- Born: 1962 (age 63–64) New York City, New York, U.S.
- Education: Brown University (BA) Columbia Law School (JD)
- Occupation: Journalist
- Spouse: Jody Greenstone Miller
- Family: Milton Petrie (grandfather)

= Matthew Miller (journalist) =

American journalist (born 1962)

Matthew Miller (born 1962) is an American journalist, senior fellow at the Center for American Progress, a monthly columnist for Fortune, regular contributor to The New York Times Magazine and The Atlantic Monthly, and author of The Two Percent Solution. He also appears regularly on CNN.

Miller was an unsuccessful candidate for Congress in California's 33rd congressional district during the 2014 election. The primary followed Henry Waxman's announced retirement from the House of Representatives.

== Life and career ==
Miller is the son of Marianne (née Petrie) and Tilden E. Miller. His grandfather was retail executive Milton Petrie. He is a graduate of Blind Brook High School in Rye Brook, New York. He received a B.A. degree from Brown University (1983) and a J.D. degree from Columbia Law School (1986).

In the 1990s, Miller served as an advisor to the Office of Management and Budget in the Clinton administration. Miller is a senior advisor to global management consulting firm McKinsey & Company and to the firm's in-house economics think-tank McKinsey Global Institute. Miller was a co-host of the nationally syndicated public radio program Left, Right & Center from the mid-1990s until January 2015, representing the center. Miller's last episode as co-host was January 30, 2015.

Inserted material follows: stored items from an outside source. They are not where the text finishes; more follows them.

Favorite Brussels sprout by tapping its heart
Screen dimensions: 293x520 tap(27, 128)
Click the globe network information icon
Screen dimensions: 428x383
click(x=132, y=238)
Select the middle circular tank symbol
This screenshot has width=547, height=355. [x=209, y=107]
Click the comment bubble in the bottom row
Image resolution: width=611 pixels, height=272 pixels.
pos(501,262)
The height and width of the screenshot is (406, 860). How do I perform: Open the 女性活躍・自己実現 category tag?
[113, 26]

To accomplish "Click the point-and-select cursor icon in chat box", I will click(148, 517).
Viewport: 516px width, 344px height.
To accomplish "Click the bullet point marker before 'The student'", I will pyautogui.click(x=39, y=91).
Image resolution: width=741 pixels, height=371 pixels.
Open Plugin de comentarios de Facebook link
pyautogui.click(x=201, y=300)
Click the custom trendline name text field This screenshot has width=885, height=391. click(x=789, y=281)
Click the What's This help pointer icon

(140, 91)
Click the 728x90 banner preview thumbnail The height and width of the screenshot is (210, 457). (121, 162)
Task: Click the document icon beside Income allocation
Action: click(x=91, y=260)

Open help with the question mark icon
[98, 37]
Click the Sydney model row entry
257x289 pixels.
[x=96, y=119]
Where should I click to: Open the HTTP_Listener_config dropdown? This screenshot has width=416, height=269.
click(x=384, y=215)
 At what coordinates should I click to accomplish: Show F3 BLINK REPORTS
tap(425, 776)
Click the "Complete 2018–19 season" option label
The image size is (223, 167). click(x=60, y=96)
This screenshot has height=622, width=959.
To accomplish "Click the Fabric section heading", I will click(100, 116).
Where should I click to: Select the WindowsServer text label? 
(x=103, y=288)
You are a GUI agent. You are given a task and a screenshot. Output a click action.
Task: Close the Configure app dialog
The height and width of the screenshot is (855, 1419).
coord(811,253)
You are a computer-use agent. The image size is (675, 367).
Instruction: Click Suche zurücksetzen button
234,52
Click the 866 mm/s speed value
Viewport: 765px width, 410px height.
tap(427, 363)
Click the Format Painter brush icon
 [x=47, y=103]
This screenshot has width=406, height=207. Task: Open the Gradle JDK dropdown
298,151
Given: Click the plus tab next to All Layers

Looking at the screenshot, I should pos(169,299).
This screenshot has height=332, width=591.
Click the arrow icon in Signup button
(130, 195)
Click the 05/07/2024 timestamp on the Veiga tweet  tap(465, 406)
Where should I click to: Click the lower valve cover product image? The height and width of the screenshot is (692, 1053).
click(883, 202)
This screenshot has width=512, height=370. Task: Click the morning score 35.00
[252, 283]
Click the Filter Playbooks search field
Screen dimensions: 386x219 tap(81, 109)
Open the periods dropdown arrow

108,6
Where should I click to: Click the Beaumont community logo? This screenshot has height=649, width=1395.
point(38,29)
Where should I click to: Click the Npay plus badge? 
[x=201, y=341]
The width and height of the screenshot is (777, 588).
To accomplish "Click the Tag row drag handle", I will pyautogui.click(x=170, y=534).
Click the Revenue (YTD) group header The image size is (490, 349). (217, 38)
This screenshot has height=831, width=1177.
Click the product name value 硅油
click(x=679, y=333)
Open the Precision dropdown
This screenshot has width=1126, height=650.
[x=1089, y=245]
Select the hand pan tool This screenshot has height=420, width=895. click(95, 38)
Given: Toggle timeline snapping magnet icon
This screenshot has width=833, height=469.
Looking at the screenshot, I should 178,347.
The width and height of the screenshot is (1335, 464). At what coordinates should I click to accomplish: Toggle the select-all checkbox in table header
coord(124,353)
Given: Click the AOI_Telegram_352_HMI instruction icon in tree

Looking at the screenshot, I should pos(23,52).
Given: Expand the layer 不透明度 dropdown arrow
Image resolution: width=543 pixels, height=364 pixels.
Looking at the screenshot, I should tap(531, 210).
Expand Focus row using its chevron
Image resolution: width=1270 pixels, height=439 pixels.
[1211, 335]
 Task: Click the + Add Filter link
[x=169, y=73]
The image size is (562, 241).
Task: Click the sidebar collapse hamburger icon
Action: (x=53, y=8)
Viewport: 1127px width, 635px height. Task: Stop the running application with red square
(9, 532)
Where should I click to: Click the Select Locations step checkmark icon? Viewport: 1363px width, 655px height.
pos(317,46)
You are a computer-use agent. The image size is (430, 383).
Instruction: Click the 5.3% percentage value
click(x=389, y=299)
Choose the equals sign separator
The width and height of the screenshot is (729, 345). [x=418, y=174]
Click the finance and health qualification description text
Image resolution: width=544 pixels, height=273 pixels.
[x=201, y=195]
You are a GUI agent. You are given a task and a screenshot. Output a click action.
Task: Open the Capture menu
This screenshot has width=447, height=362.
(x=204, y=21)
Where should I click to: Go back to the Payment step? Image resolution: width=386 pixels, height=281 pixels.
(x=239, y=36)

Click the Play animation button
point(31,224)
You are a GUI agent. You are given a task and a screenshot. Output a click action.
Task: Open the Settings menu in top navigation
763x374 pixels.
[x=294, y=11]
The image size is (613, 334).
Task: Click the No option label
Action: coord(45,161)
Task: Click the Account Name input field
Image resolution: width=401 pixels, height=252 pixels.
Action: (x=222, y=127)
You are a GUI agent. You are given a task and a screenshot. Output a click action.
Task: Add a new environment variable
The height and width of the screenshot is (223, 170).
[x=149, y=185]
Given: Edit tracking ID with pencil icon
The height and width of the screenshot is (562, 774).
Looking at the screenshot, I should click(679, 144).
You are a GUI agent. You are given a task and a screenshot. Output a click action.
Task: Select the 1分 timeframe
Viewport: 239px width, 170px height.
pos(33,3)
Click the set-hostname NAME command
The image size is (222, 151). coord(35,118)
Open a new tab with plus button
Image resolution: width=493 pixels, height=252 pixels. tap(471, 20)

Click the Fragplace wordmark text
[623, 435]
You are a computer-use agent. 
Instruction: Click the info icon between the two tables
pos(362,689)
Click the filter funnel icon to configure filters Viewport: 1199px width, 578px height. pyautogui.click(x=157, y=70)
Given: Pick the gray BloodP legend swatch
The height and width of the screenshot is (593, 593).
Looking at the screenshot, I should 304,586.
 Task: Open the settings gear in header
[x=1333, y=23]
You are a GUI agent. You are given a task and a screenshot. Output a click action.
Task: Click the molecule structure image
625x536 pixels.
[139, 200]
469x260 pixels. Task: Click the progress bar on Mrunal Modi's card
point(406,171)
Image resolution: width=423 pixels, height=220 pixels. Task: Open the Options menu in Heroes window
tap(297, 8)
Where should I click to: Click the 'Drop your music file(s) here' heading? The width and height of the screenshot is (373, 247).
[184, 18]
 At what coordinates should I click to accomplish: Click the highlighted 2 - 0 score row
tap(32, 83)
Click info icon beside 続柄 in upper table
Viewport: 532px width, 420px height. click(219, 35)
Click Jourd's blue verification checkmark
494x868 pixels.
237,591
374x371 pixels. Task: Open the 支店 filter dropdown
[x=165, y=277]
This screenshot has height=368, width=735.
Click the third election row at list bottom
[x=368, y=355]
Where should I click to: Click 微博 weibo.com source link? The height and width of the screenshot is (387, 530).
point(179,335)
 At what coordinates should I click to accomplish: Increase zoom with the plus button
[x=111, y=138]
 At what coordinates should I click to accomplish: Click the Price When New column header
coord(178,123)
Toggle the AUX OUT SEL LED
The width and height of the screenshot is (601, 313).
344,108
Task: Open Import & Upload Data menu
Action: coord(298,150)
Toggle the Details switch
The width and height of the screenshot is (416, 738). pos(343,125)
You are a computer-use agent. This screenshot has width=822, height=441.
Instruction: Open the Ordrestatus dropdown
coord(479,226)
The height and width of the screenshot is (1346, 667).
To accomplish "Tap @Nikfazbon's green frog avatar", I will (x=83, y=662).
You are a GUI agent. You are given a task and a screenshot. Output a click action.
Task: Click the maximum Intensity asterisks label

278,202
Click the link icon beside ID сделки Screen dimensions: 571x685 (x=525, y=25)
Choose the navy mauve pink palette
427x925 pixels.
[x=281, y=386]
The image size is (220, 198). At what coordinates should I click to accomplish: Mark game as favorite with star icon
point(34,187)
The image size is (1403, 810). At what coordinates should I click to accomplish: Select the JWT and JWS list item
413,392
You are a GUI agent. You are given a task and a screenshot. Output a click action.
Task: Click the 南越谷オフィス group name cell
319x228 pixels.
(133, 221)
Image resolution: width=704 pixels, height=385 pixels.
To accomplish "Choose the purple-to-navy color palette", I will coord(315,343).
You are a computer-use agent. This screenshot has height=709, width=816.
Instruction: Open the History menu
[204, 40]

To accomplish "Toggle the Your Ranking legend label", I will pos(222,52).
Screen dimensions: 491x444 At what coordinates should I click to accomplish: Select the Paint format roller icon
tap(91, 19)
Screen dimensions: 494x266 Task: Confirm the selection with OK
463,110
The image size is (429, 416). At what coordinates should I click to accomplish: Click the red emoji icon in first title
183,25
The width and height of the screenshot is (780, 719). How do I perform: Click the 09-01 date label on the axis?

On February 14, 2014, Miller announced his candidacy for the seat of Henry Waxman retiring member for California's 33rd congressional district He finished fifth in the primary election, with 12%.

== Politics ==
Miller has been characterized as a leading radical centrist, and has written columns defining and supporting radical centrism. Miller supports universal health insurance, increased education spending, school vouchers and other goals detailed in his book. Miller supported the 2003 invasion of Iraq but later stated that he was wrong in supporting the war, stating, "If I'd known beforehand that Hussein did not possess weapons of mass destruction, I would not have supported the war."

==Personal life==
In 1995 he married Jody Greenstone Miller.

== Bibliography ==
- Miller, Matthew (2003). "The Two Percent Solution"
- Miller, Matthew (2009). "The Tyranny of Dead Ideas"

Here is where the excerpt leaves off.